------ EXERCISE MATERIALS ------

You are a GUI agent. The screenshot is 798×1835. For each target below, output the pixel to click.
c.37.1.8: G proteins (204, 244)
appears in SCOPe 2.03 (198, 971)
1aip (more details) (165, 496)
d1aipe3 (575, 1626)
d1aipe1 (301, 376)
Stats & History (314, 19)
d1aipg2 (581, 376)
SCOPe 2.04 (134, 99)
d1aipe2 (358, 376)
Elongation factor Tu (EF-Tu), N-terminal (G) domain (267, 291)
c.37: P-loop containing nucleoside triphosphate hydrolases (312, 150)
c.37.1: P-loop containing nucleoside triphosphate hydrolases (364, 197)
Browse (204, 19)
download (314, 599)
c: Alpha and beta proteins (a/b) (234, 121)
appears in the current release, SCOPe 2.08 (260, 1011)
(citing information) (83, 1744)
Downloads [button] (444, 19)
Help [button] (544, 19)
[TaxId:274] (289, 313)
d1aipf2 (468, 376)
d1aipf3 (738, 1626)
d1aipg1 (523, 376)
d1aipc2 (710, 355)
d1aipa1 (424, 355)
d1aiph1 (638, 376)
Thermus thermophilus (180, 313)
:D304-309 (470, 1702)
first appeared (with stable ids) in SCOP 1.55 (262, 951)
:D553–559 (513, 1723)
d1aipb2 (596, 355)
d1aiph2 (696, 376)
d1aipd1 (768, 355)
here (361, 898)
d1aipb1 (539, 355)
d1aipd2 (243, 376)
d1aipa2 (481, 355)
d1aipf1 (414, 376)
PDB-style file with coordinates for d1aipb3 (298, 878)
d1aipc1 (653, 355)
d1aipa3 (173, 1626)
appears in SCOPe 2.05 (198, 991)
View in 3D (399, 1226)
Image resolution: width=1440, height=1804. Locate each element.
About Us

------
------ EXERCISE MATERIALS ------

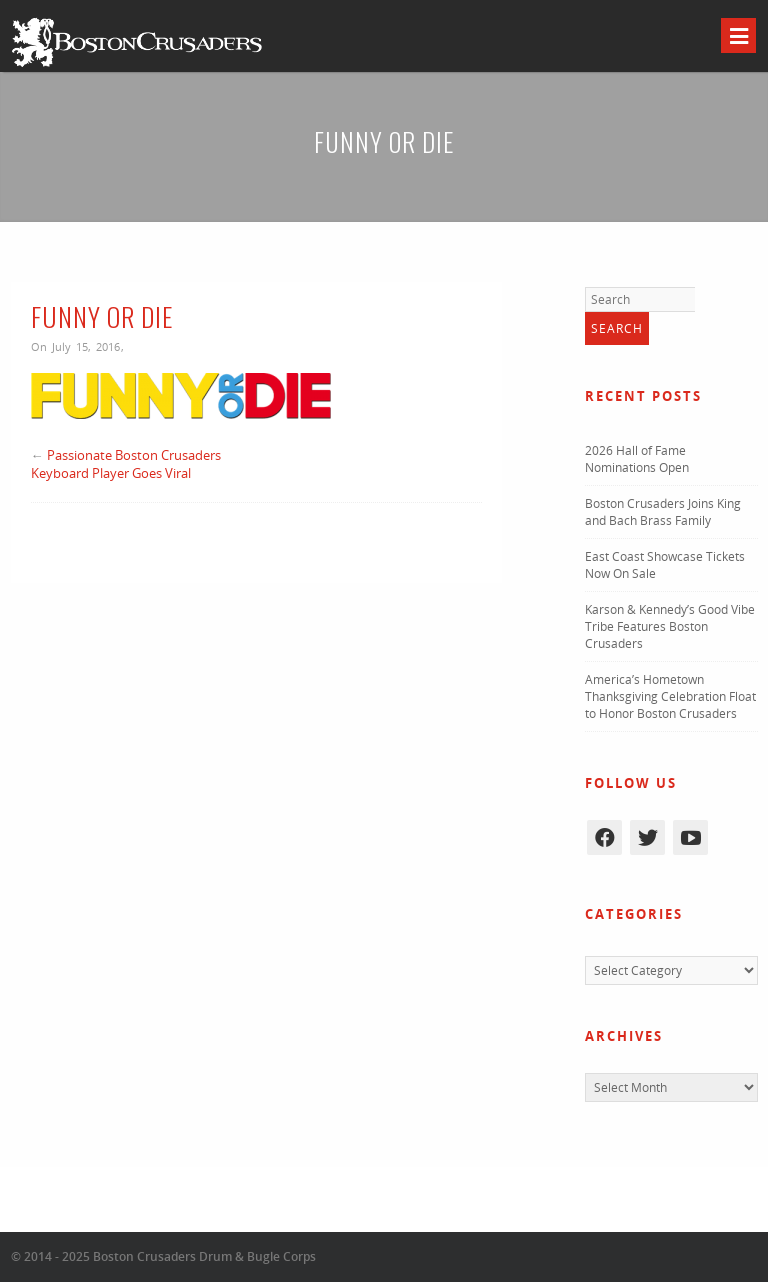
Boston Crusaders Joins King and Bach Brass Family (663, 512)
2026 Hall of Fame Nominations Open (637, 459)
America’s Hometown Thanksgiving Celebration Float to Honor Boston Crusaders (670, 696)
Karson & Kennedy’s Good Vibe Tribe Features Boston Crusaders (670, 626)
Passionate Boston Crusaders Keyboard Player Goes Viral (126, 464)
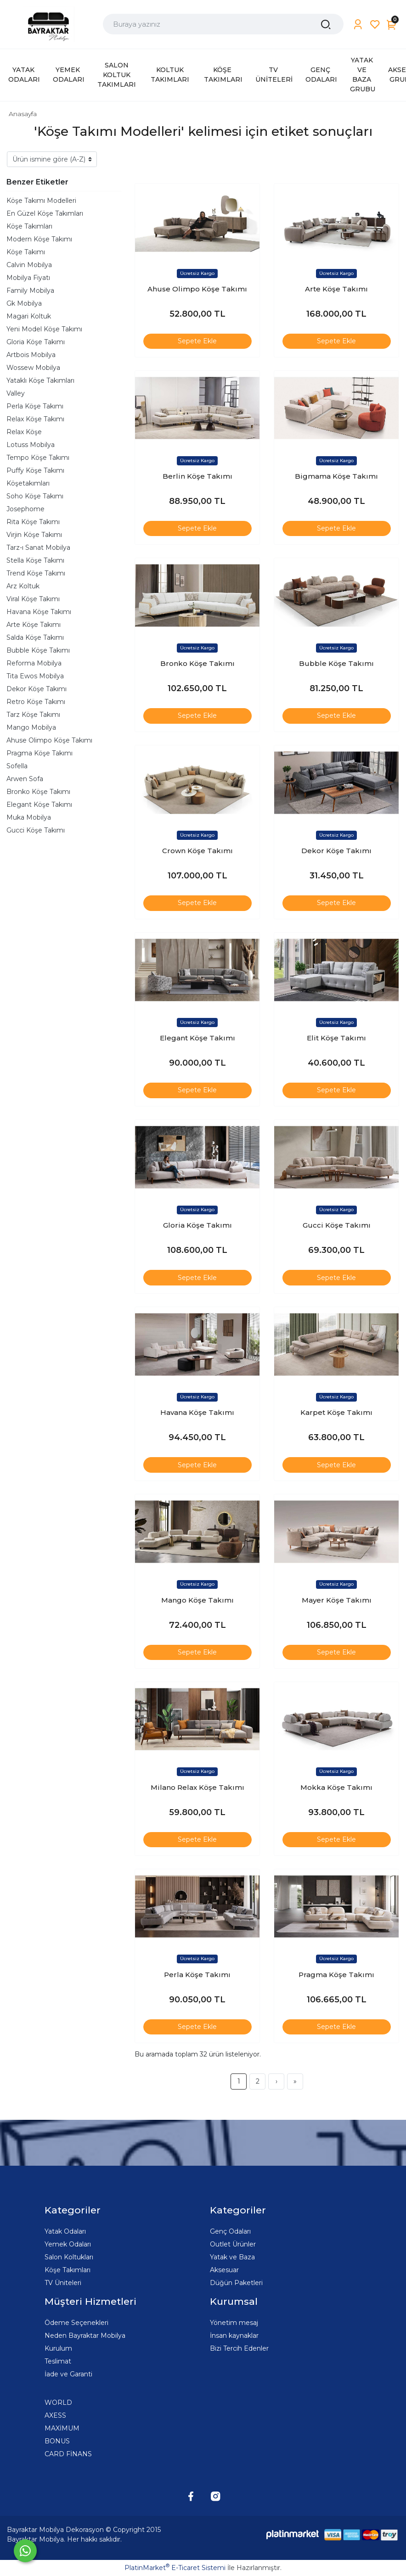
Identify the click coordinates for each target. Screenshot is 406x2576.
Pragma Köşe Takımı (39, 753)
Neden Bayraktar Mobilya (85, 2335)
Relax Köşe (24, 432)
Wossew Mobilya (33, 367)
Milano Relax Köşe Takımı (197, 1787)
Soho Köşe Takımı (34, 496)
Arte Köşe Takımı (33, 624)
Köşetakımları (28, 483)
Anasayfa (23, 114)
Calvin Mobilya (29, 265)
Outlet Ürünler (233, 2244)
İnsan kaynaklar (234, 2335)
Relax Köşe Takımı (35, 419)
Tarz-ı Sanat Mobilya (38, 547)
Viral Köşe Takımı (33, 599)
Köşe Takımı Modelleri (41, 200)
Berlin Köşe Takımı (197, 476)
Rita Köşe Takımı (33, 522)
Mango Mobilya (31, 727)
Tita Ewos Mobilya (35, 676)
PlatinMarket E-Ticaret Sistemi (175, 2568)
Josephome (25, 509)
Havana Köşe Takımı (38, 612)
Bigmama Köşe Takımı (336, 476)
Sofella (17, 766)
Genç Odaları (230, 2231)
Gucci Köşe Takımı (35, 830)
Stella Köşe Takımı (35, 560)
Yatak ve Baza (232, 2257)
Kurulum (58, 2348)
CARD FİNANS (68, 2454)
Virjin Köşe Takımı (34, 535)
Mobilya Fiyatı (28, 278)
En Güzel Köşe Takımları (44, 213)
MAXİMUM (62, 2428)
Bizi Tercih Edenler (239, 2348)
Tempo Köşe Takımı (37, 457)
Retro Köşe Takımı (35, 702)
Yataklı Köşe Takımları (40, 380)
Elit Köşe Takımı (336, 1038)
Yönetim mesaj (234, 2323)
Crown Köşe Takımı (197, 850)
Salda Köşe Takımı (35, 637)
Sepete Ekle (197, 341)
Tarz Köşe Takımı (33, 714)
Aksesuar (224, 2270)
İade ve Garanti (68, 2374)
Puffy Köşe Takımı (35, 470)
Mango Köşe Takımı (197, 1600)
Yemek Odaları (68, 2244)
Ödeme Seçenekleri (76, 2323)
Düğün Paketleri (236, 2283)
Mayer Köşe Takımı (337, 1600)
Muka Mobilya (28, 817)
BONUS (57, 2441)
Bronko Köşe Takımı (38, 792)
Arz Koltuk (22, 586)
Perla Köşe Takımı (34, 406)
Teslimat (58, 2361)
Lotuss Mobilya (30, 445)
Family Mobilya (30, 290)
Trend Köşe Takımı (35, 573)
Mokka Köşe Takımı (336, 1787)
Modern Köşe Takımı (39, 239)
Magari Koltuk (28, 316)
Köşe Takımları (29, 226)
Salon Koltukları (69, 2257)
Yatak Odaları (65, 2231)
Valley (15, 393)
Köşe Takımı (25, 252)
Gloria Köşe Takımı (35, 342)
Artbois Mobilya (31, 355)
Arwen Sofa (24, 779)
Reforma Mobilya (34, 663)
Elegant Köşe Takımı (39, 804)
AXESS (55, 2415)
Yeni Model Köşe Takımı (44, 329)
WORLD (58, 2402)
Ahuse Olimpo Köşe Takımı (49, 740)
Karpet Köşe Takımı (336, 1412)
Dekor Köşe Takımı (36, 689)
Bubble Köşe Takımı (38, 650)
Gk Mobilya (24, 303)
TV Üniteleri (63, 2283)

------

## INSTRUCTIONS TO FOLLOW
Above are the records; copy exactly the lines from the line with "Stella Köşe Takımı (35, 560)" through the line with "Tempo Köşe Takımı (37, 457)", both included.

## EXERCISE SOLUTION
Stella Köşe Takımı (35, 560)
Yatak ve Baza (232, 2257)
Kurulum (58, 2348)
CARD FİNANS (68, 2454)
Virjin Köşe Takımı (34, 535)
Mobilya Fiyatı (28, 278)
En Güzel Köşe Takımları (44, 213)
MAXİMUM (62, 2428)
Bizi Tercih Edenler (239, 2348)
Tempo Köşe Takımı (37, 457)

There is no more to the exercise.